• **Exercice court**:
Traduisez en anglais cette phrase de l’extrait ci-dessous sur les nouvelles chansons de Brigitte Fontaine : « Ce nouvel opus prend parfois la forme d’un réquisitoire mais qui lui en voudrait ? »

• **Extrait choisi**:
* * * * * * * * *

On en apprend souvent plus avec un bon disque qu’en dix ans d’analyse ou quelques séances éventuelles chez le juge d’application des peines. Dans les nouvelles chansons de Brigitte Fontaine, Lola finit aux Assises, Dieu la tête sur le billot et quant aux autres, entre deux poèmes d’amour ou de tendresse enfantine, ils en prennent tous plus ou moins pour leur grade. Ce nouvel opus prend parfois la forme d’un réquisitoire mais qui lui en voudrait ? N’est-ce pas souvent le sort des meilleurs disques ?

* * * * * * * * *

Données pour localiser les éléments affichés:

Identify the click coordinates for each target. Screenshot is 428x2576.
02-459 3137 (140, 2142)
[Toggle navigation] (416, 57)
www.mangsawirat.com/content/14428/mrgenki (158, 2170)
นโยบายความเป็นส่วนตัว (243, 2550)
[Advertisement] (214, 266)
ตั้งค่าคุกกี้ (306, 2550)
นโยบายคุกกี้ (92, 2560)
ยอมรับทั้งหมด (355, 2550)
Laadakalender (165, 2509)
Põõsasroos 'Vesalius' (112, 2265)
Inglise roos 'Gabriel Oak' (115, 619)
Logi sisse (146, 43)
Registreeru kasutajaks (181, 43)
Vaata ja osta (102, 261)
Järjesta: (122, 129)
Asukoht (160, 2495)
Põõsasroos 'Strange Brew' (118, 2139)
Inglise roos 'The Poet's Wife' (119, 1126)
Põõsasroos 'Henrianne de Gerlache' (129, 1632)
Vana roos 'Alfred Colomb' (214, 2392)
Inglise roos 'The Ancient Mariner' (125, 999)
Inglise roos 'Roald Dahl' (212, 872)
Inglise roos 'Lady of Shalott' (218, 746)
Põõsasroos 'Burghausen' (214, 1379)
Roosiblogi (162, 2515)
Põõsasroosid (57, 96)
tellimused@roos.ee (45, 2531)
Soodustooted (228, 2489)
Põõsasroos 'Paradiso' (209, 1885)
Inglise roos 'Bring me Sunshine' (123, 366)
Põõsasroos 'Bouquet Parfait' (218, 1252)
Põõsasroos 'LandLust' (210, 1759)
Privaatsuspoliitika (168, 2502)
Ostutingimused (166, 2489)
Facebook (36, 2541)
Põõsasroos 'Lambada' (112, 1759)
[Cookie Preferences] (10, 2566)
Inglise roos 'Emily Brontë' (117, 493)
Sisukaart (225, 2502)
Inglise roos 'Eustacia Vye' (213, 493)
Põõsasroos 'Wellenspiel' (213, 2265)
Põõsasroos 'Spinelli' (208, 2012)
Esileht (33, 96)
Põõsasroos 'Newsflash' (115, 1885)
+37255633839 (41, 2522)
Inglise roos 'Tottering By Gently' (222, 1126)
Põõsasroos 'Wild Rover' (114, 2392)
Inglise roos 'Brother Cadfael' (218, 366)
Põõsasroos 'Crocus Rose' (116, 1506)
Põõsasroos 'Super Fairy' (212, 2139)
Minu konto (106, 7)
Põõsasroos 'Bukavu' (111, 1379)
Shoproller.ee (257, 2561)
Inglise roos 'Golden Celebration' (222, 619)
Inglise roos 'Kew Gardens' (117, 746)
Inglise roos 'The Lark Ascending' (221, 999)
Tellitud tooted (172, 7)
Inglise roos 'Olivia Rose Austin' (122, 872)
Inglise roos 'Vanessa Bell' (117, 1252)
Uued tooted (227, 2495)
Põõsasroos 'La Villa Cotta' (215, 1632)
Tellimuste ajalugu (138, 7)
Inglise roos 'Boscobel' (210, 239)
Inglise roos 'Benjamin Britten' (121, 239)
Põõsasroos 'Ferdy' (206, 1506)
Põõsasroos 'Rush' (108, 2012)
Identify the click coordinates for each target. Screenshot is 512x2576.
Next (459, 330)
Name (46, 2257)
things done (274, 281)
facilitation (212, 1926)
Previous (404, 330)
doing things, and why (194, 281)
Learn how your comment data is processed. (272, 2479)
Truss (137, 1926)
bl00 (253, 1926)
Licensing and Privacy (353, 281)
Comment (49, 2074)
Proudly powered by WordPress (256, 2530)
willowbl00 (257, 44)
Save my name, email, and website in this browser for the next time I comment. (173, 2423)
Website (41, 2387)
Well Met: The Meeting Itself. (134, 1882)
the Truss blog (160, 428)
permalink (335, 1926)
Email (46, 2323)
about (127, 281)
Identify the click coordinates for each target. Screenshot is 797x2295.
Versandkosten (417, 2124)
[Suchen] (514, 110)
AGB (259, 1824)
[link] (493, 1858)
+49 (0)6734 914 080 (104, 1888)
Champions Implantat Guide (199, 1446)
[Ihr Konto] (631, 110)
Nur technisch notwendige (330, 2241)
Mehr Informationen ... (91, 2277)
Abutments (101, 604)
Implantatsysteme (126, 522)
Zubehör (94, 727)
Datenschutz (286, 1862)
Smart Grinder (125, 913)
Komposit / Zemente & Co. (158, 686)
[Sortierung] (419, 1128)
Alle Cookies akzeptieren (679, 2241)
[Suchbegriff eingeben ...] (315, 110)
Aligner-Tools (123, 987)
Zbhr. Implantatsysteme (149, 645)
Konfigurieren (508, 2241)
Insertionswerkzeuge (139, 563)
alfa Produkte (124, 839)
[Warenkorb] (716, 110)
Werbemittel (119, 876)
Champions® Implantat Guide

* * * * * * * * *

• **Exercice corrigé**:
This new opus sometimes takes the form of an indictment, but who would blame it?